→ Exercise aim
Copy the listing exactly, please, and keep every picture out of it.
┌──
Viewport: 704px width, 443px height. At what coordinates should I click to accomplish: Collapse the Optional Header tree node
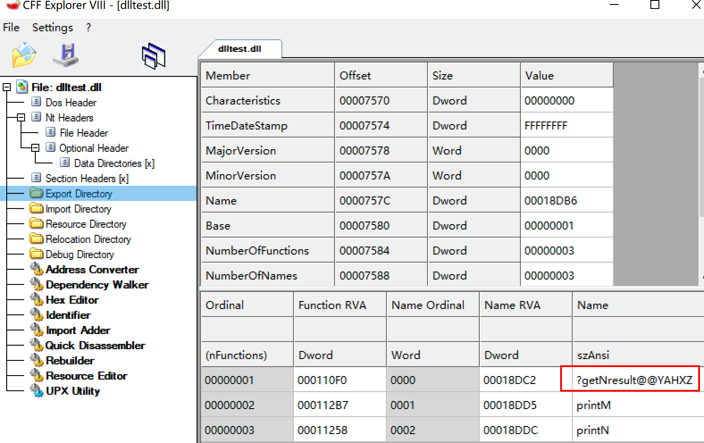click(35, 148)
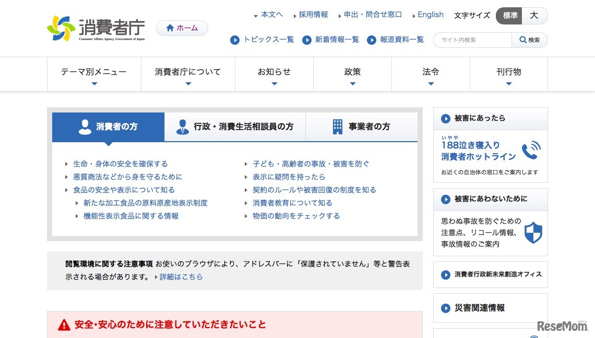595x338 pixels.
Task: Click the red warning triangle icon
Action: (64, 324)
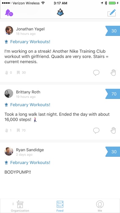Tap the pyramid app logo in header

click(60, 13)
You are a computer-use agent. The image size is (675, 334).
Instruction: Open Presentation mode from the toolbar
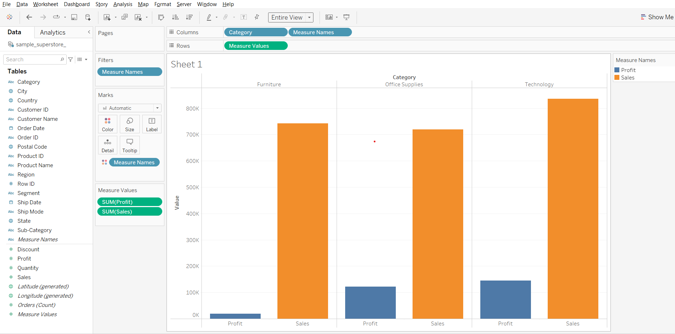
└──
→ Reply to the exercise
Viewport: 704px width, 443px height. At what coordinates should I click to accomplish: Collapse the Optional Header tree node
click(35, 148)
595x338 pixels.
Task: Click the red warning triangle icon
Action: (64, 324)
Tap the pyramid app logo in header

click(60, 13)
You are a computer-use agent. The image size is (675, 334).
Instruction: Open Presentation mode from the toolbar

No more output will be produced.